Following an investigation by the local regulator, a former Westpac Home Finance Manager has been handed a three year jail term.

The local regulator, The Australian Securities and Investments Commission (ASIC) alleged that between July 2008 and June 2010, David St Pierre dishonestly used his position and submitted loan applications for approval when he knew they contained false information and false documents.

St Pierre, a former Westpac Home Finance Manager, was sentenced in the Southport District Court to 3 years imprisonment, to be released after 6 months on a recognisance order.

On 2 November 2016, St Pierre pleaded guilty to three counts of dishonest use of his position, with the intention of directly or indirectly gaining an advantage for himself or others.

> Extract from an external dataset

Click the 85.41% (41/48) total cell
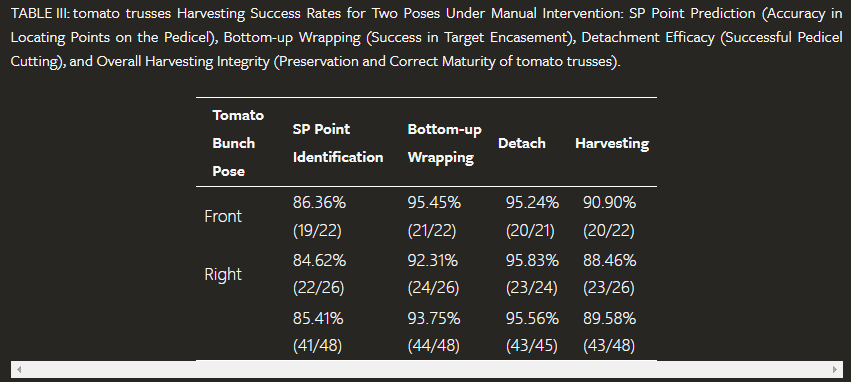pyautogui.click(x=318, y=332)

Calculated and Determined Actions

ASIC's investigation found that the customers to whom the loan applications related were elderly and vulnerable and with limited financial means, yet in spite of this, St Pierre encouraged them to borrow against their homes, some of which were unencumbered.

By doing so he obtained over $2.5 million for Westpac customers, that they invested with a now failed Tasmanian property development scheme, operated by Capital Growth International Club (CGIC) and All About Property Developments (AAPD).

Compensated 

In delivering the sentence, Judge Kent QC remarked that St Pierre's behaviour was described accurately in his opinion by the Crown as calculated, elaborate, determined and not a fleeting mistake.

Westpac has compensated customers who obtained loans from Westpac through St Pierre in relation to amounts they invested.

In March 2014, ASIC permanently banned David St Pierre from engaging in credit activities and providing financial services.